There's a small architectural limitation to using Protection Groups. A
volume and its folders can belong
only to one Protection Group. For example, if you put the Engineering folder from a volume into Protection Group 1, then the Finance folder on the same volume must also go into Protection Group 1. As DPM gains traction in data centers, I expect that we'll start to architect our storage with this limitation in mind.
Cost and Availability
DPM is in wide beta right now and a copy can be downloaded from http://microsoft.com/windowsserver
system/dpm/download/default.mspx. The final product is expected to ship in the latter half of 2005. The pricing has yet to be established, but early indications are that the cost of deploying DPM could be recovered in very short order based on the simplicity of real-time file recoveries and the reduction in number and complexity of full tape backups. I'm impressed with the beta and I'm looking forward to putting it through its paces over the next few months. I hope you do the same.

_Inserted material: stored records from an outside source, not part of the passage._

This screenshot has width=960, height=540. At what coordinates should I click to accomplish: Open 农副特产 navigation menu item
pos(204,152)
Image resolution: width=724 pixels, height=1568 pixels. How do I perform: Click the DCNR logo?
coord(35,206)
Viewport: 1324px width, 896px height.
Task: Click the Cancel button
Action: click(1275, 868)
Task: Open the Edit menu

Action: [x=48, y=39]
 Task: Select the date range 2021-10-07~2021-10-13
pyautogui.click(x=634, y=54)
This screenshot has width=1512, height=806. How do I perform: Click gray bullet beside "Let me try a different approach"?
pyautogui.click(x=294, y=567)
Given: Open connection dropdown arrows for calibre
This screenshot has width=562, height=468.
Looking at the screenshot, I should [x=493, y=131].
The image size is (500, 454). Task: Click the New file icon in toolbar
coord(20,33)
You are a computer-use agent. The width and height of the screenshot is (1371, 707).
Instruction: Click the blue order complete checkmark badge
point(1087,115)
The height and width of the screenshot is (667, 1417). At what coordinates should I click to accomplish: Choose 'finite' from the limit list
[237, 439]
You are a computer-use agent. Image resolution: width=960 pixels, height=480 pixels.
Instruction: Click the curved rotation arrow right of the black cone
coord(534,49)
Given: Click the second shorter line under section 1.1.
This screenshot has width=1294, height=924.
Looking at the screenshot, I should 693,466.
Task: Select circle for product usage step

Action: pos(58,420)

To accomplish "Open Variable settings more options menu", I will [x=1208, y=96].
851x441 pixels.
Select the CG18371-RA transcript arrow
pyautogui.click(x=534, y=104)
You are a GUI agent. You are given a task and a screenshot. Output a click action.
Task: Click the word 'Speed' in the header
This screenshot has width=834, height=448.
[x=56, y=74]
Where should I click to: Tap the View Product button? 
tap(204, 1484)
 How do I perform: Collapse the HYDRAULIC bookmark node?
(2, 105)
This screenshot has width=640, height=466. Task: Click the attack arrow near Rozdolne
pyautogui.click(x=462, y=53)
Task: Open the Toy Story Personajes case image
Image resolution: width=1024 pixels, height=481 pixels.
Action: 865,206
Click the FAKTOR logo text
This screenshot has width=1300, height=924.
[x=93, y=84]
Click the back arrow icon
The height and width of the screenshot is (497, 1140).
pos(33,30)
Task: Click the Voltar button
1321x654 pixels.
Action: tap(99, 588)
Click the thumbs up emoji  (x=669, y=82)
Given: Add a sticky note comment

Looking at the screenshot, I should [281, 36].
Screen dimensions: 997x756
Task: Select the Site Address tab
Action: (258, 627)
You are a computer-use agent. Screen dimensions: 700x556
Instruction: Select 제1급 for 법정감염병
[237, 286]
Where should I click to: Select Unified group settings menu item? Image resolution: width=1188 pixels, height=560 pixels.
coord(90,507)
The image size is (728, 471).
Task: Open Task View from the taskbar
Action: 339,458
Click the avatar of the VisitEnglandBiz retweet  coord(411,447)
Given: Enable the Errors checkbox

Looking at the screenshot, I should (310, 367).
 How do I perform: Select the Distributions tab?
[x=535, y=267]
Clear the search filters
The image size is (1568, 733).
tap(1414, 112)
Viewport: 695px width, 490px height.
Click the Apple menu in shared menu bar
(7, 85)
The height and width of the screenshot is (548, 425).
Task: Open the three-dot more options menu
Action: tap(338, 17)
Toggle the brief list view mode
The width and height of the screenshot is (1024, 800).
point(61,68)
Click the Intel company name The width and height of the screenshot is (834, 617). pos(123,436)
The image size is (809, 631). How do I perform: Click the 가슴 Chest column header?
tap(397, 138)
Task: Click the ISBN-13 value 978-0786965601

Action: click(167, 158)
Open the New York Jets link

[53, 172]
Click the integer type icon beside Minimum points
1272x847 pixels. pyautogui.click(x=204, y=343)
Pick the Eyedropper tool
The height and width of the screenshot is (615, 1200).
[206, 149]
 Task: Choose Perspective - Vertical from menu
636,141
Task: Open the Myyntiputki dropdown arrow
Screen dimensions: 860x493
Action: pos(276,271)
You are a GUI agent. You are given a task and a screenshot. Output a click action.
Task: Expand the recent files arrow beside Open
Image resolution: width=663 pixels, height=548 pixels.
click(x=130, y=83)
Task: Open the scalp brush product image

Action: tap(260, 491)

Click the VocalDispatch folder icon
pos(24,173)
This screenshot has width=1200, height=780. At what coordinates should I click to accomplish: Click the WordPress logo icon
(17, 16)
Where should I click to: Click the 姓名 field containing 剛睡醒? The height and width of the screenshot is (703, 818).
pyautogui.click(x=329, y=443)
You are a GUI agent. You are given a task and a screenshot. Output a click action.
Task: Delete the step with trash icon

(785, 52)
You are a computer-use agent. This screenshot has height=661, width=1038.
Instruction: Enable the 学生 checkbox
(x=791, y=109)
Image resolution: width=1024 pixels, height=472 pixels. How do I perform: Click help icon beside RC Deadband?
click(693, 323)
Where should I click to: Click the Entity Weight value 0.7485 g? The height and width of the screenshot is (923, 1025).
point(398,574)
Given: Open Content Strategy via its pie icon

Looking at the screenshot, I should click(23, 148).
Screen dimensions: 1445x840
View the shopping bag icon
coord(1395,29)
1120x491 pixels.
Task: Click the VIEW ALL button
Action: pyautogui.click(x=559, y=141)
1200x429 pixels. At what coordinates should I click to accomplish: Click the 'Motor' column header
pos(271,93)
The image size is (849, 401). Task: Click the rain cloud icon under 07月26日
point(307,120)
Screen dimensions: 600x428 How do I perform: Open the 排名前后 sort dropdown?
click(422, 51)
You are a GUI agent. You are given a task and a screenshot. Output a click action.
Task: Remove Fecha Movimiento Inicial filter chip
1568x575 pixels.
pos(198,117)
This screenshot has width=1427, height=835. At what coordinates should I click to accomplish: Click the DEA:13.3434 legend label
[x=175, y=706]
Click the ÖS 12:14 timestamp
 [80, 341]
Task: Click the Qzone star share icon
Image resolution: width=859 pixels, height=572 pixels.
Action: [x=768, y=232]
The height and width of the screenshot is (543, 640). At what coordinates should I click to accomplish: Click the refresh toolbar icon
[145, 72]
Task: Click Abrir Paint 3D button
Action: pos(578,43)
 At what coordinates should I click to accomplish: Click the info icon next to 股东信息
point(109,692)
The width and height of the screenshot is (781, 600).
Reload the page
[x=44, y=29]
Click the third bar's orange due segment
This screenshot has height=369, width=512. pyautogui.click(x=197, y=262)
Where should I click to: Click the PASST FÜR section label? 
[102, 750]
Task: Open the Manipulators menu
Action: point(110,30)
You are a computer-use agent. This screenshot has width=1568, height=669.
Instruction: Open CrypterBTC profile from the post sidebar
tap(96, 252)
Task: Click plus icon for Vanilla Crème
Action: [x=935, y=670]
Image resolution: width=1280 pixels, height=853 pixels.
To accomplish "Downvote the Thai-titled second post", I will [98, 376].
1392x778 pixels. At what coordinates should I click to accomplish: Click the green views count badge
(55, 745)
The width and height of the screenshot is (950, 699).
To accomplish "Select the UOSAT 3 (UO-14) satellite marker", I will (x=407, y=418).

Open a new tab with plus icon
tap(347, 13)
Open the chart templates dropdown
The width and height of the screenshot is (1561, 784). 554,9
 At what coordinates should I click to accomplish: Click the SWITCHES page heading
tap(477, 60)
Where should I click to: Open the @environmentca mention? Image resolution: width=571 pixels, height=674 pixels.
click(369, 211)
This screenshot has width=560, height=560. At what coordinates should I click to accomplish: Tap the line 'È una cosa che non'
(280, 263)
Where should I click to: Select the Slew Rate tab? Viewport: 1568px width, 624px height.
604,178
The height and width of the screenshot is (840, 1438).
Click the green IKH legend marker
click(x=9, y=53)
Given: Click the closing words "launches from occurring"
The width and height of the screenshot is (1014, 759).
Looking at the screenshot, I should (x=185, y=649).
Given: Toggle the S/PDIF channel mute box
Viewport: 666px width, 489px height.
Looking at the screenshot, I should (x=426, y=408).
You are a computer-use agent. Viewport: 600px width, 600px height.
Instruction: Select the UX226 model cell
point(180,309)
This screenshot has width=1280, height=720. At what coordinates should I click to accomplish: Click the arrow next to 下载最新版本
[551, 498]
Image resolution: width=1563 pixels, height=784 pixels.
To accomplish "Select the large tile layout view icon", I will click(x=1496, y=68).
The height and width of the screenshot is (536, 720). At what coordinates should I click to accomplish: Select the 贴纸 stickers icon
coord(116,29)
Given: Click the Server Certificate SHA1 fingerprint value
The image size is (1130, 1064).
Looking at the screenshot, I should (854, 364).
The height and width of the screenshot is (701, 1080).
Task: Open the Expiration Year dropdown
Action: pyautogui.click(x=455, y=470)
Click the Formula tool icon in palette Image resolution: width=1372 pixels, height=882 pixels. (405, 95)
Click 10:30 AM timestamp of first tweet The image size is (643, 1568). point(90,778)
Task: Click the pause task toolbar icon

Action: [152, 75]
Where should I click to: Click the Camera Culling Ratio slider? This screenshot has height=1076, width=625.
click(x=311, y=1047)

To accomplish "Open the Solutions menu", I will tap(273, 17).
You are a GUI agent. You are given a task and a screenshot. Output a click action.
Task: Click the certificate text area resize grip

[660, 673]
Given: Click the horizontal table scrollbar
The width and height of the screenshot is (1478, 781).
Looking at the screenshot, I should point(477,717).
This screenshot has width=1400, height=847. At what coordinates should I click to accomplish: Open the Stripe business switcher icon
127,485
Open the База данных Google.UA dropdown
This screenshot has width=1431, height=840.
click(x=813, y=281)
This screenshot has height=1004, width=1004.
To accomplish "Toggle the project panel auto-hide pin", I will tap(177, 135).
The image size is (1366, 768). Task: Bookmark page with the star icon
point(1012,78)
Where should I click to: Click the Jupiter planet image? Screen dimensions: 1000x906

[Ed. note: This is Bill Boswell's last
Windows Insider column for Redmond magazine, as he has decided to pursue other opportunities. His column has been a reader favorite for years, and his
combination of superior writing skills and ability to make technical topics understandable is unmatched in the industry. The entire staff of Redmond magazine wish him the best in everything he does in the future.—Keith Ward, Managing Editor]